Repeat every line of the following material exactly.

-------

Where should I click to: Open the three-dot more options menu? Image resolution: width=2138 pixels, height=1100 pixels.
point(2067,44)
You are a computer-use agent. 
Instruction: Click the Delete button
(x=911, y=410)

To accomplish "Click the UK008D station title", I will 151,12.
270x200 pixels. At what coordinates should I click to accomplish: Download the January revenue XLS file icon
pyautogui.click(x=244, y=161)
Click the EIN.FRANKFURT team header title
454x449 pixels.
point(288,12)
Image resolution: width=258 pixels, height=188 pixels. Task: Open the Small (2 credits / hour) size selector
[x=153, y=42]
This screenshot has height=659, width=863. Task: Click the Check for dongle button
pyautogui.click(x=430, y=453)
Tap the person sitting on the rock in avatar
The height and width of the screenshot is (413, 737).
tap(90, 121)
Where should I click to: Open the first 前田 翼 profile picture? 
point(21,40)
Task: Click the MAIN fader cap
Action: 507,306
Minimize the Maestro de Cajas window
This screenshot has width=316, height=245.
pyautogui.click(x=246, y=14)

-------

SOLUTION TO THE EXERCISE:
Where should I click to: Open the three-dot more options menu? Image resolution: width=2138 pixels, height=1100 pixels.
point(2067,44)
You are a computer-use agent. 
Instruction: Click the Delete button
(x=911, y=410)

To accomplish "Click the UK008D station title", I will 151,12.
270x200 pixels. At what coordinates should I click to accomplish: Download the January revenue XLS file icon
pyautogui.click(x=244, y=161)
Click the EIN.FRANKFURT team header title
454x449 pixels.
point(288,12)
Image resolution: width=258 pixels, height=188 pixels. Task: Open the Small (2 credits / hour) size selector
[x=153, y=42]
This screenshot has height=659, width=863. Task: Click the Check for dongle button
pyautogui.click(x=430, y=453)
Tap the person sitting on the rock in avatar
The height and width of the screenshot is (413, 737).
tap(90, 121)
Where should I click to: Open the first 前田 翼 profile picture? 
point(21,40)
Task: Click the MAIN fader cap
Action: 507,306
Minimize the Maestro de Cajas window
This screenshot has width=316, height=245.
pyautogui.click(x=246, y=14)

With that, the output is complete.